Where the randomNames is just a string array with 1000 random names. I wasn’t worried about performance here since those “employees” are just to test.

Then, the test itself:

    private void Update() {

        int numberOfTests = 10;


        string input = "B";
        Sector sector = (Sector)UnityEngine.Random.Range(0, 5);


        System.Diagnostics.Stopwatch sw = new System.Diagnostics.Stopwatch();
        sw.Start();

        for (int i = 0; i < numberOfTests; i++) {


            Dictionary<string, Employee> filteredList = new Dictionary<string, Employee>();
            Dictionary<string, Employee> topPriority = new Dictionary<string, Employee>();
            Dictionary<string, Employee> midPriority = new Dictionary<string, Employee>();
            Dictionary<string, Employee> lowPriority = new Dictionary<string, Employee>();
            Dictionary<string, Employee> midFilterList = new Dictionary<string, Employee>();

            foreach (var entry in listOfEmployees) {
                midFilterList.Add(entry.Key, entry.Value);
            }

            topPriority = midFilterList.Filter(e => e.Value.sector == sector && e.Value.name.StartsWith(input));
            midPriority = midFilterList.Filter(e => e.Value.name.StartsWith(input));
            lowPriority = midFilterList.Filter(e => e.Value.sector == sector && e.Value.name.Contains(input));

            foreach (var entry in topPriority) {
                filteredList.Add(entry.Key, entry.Value);
            }

            foreach (var entry in midPriority) {
                filteredList.Add(entry.Key, entry.Value);
            }

            foreach (var entry in lowPriority) {
                filteredList.Add(entry.Key, entry.Value);
            }



        }

        sw.Stop();
        Debug.Log($"Elapsed: {sw.ElapsedMilliseconds} ms");
    }

I’m getting between 14 ms and 19 ms running with the Editor on.

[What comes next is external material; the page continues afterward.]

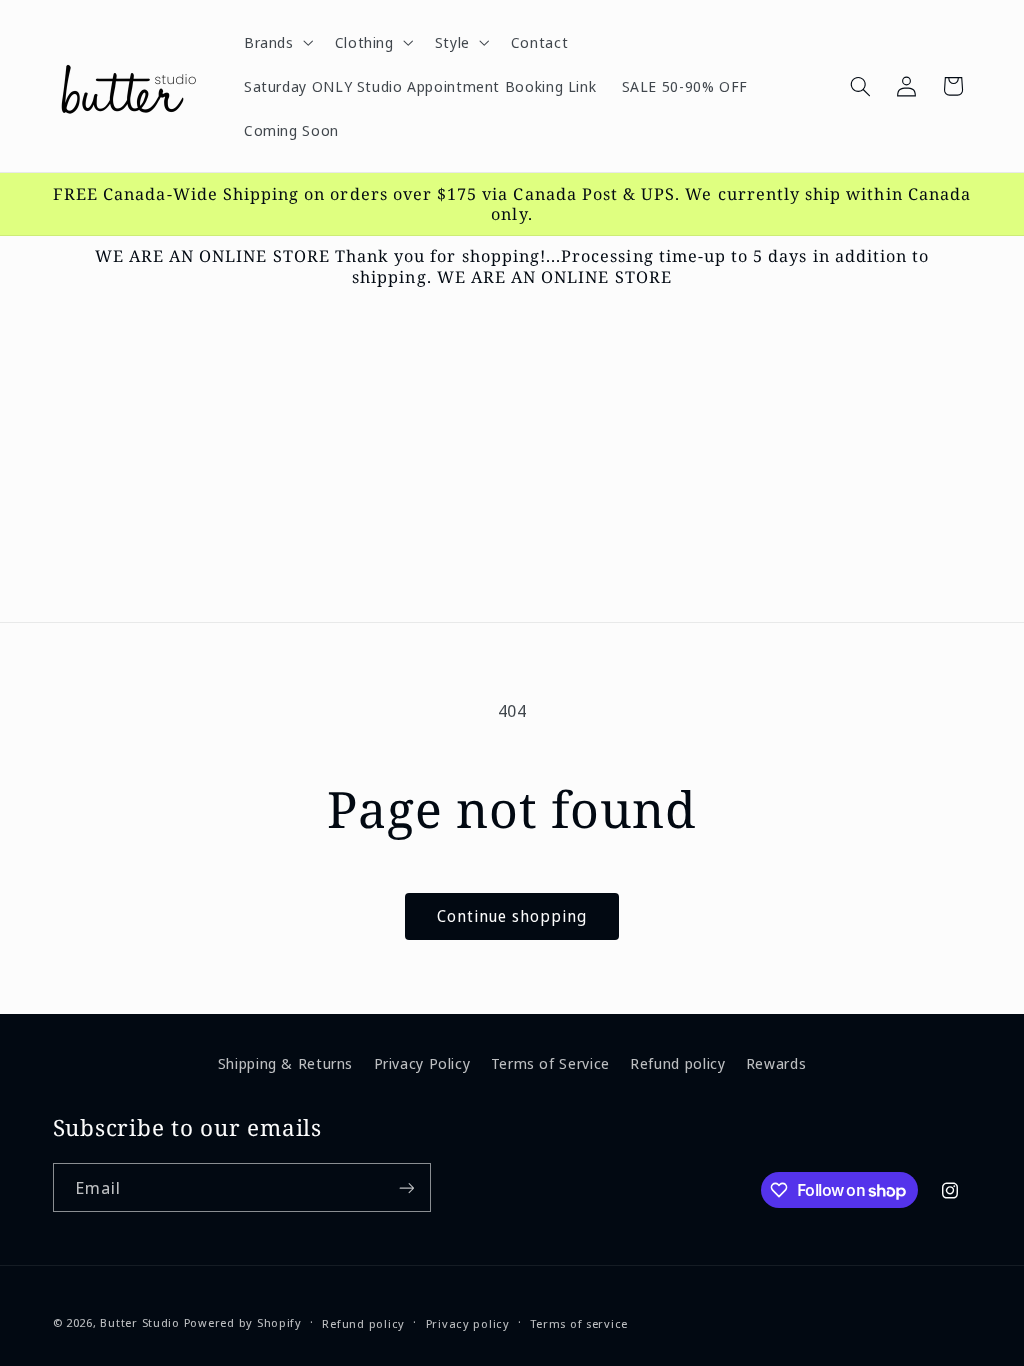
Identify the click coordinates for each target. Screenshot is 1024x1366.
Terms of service (579, 1323)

Since this represents 10 searches (although probably not truly representative since it’s using the same input string and sector for each of those 10 iterations), I’d guess it’s probably fast enough for mobile platforms since they’ll run the search only once, not 10 times.
Maybe I don’t need to implement tries and can just make do with “contains”. Those “names” include surnames, so there shouldn’t be any string much longer than those present in the test code.
Any thoughts?

In the actual app, I plan to use a Stack of Dictionaries to be my “filteredList” and the “midFilter” will get its values from there. So, if the user adds another character to the input, the previous “filteredList” goes to the top of the stack, and a new one is created with the filters. Then, if the user decides to remove the character that was just added, the previous list will simply be popped from the stack, instead of running the filters again.

EDIT: adding a “ToLower()” everywhere to ignore casing doubles the processing time. Any way around that?